START Data shown
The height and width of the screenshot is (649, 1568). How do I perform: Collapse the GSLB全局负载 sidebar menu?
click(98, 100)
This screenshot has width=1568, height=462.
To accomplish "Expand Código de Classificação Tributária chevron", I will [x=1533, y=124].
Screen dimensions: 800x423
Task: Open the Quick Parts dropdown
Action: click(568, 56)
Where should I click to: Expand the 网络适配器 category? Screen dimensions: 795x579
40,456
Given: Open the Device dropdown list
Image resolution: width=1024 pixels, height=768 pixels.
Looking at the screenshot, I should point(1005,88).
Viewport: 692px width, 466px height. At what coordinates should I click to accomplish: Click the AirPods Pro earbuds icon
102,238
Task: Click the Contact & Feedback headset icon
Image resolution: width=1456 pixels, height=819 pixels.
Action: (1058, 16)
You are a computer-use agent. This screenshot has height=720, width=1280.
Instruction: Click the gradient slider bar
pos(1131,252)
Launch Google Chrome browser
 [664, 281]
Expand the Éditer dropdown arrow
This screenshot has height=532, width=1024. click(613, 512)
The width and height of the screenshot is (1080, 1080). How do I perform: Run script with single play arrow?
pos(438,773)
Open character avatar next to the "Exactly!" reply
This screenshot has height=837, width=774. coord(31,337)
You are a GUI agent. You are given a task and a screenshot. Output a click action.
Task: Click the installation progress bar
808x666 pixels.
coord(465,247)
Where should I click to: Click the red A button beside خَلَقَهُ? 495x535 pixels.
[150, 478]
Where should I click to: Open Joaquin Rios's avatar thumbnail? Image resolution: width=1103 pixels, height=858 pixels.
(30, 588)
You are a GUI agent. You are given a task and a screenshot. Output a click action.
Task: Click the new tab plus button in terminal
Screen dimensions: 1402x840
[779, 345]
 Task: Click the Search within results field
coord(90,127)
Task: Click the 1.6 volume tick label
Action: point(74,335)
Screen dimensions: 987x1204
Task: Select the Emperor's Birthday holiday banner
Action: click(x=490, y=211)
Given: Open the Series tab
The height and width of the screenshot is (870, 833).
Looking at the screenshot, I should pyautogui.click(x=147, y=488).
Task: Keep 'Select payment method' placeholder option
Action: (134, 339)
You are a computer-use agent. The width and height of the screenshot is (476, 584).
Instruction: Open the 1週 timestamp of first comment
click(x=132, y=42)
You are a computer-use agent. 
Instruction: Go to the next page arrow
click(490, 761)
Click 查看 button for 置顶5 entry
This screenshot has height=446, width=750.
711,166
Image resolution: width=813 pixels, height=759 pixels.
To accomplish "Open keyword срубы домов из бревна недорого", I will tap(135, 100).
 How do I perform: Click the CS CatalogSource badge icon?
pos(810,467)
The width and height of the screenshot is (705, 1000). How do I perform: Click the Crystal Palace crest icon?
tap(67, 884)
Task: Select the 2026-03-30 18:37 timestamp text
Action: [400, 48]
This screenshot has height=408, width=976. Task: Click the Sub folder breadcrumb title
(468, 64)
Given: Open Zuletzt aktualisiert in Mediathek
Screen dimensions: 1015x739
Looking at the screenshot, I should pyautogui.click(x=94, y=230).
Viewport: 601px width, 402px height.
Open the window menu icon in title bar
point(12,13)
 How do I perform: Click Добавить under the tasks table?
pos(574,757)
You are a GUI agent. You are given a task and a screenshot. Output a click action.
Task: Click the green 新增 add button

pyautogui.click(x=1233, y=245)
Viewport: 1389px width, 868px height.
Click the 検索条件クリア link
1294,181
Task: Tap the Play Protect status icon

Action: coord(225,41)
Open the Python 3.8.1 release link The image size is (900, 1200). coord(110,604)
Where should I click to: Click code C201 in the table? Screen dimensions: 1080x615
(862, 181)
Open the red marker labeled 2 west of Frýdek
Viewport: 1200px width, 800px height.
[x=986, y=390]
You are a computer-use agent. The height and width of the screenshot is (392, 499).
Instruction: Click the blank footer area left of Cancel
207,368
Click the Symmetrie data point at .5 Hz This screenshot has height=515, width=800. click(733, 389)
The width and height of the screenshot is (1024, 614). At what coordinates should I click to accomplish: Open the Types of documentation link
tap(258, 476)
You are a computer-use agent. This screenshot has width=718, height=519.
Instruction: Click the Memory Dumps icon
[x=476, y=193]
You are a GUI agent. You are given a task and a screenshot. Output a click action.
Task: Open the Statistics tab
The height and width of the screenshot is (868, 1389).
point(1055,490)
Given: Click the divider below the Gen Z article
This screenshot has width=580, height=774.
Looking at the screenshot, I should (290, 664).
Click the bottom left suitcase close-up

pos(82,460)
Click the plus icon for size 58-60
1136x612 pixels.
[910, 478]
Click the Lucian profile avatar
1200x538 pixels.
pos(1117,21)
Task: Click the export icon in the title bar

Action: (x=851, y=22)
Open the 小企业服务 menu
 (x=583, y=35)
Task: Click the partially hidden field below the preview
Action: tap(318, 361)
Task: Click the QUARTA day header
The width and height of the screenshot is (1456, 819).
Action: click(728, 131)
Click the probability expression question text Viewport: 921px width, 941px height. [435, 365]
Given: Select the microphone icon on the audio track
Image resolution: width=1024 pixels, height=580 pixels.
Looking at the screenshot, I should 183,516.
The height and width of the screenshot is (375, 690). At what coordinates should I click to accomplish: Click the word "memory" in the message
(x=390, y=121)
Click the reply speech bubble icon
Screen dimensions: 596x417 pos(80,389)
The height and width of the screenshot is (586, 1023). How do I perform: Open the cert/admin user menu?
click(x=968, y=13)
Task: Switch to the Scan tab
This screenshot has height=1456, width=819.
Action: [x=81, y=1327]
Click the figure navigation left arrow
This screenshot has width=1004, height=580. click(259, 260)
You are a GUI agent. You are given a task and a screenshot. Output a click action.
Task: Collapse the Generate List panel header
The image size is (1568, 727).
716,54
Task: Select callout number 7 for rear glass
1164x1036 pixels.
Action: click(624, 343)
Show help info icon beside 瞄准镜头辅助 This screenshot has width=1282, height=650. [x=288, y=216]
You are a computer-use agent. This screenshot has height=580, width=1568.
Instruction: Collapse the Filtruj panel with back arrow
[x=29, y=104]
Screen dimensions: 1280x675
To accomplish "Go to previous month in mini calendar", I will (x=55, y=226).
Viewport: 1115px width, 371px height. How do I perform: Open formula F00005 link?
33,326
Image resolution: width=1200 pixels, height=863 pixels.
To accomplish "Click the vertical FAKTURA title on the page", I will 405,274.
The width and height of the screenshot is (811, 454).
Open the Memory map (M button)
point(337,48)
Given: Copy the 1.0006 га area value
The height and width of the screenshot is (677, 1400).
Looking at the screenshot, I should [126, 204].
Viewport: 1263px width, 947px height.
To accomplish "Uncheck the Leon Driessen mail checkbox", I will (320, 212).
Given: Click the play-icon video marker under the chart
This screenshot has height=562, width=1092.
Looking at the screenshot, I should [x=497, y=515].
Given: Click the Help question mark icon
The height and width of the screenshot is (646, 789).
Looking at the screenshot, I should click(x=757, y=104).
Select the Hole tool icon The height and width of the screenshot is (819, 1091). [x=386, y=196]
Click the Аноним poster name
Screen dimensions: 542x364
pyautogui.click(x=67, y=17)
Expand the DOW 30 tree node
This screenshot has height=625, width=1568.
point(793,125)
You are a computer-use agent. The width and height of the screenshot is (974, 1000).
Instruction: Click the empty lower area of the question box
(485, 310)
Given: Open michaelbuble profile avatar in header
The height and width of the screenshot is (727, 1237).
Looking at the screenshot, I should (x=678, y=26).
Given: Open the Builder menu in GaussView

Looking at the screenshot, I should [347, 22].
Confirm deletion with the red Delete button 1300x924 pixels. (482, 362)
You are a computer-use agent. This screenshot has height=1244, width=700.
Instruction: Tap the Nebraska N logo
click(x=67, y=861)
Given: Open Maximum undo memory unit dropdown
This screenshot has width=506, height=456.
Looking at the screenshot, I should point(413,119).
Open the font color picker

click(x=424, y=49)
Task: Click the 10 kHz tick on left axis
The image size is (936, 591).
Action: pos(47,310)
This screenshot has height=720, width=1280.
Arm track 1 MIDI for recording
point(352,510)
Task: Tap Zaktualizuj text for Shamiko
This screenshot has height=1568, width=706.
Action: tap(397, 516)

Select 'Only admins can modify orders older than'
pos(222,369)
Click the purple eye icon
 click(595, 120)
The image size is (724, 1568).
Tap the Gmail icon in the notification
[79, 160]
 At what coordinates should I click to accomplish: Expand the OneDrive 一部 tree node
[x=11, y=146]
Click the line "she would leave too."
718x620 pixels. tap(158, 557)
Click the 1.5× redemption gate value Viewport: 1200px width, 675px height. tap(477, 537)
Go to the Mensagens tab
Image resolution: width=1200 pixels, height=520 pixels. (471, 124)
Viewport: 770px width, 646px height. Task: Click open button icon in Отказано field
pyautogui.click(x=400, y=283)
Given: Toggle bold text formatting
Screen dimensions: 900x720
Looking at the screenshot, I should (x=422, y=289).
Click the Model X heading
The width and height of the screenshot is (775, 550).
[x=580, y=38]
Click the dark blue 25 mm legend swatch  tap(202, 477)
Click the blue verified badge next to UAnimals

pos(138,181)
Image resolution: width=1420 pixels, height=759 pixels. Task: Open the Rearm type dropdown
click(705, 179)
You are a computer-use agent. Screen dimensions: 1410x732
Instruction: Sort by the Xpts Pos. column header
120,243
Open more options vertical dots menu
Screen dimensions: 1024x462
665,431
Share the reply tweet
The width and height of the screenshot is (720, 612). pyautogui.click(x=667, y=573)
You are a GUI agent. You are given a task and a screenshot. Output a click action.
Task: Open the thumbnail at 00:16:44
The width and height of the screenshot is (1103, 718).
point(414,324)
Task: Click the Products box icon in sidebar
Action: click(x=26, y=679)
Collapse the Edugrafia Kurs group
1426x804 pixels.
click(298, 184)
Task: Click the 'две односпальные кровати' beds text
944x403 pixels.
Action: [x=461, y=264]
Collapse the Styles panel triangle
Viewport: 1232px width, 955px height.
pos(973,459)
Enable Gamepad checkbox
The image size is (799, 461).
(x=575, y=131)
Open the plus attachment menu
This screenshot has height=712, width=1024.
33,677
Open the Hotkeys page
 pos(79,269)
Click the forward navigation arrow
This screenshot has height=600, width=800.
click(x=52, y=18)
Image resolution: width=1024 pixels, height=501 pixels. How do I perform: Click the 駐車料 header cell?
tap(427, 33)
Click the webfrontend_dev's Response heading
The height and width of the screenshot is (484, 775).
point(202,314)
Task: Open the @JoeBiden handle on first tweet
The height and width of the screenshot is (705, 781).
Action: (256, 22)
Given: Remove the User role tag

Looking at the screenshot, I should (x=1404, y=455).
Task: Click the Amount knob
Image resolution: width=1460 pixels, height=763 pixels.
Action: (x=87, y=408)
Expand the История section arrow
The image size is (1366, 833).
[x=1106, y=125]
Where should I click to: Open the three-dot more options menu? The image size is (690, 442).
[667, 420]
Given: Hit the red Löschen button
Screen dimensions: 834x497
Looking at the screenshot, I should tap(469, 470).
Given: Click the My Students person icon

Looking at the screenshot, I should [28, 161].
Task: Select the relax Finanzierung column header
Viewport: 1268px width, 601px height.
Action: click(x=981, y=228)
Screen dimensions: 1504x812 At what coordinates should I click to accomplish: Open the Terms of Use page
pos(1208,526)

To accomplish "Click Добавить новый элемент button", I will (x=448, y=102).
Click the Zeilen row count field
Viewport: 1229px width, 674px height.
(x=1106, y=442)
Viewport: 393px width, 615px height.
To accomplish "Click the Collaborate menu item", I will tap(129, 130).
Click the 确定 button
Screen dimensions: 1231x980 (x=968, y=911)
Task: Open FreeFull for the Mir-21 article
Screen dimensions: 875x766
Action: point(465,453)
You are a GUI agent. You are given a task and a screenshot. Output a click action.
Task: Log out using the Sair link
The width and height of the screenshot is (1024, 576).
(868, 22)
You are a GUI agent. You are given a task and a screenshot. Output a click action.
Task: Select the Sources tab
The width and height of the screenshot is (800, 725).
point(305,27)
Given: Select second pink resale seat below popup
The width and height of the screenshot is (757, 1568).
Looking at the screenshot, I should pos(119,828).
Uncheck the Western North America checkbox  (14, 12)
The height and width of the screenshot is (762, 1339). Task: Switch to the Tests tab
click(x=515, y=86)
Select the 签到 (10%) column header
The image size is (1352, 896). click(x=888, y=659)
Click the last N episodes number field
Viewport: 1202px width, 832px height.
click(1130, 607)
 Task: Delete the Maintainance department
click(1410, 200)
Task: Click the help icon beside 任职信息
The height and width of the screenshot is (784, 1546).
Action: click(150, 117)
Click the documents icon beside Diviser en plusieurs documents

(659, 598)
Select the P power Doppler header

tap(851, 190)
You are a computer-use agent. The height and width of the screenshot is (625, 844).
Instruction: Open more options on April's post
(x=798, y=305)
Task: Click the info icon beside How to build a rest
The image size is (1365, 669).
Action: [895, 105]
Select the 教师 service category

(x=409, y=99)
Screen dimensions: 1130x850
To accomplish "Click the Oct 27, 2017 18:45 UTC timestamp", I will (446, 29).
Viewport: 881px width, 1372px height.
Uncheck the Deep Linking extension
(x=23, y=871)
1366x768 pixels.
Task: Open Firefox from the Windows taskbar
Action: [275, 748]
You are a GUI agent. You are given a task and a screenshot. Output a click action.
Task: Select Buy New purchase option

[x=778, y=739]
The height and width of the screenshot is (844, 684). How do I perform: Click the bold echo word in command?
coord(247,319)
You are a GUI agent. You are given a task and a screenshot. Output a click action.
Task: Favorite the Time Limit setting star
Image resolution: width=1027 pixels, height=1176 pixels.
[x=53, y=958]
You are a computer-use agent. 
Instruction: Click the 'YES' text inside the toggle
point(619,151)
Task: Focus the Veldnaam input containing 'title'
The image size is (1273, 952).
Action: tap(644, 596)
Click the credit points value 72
END Data shown
From the listing above, return the lines starting at the one with "Where should I click to: Open Joaquin" and ending at the one with "Given: Open the Series tab", both kept, exactly as they appear and nothing more.

Where should I click to: Open Joaquin Rios's avatar thumbnail? Image resolution: width=1103 pixels, height=858 pixels.
(30, 588)
You are a GUI agent. You are given a task and a screenshot. Output a click action.
Task: Click the new tab plus button in terminal
Screen dimensions: 1402x840
[779, 345]
 Task: Click the Search within results field
coord(90,127)
Task: Click the 1.6 volume tick label
Action: point(74,335)
Screen dimensions: 987x1204
Task: Select the Emperor's Birthday holiday banner
Action: click(x=490, y=211)
Given: Open the Series tab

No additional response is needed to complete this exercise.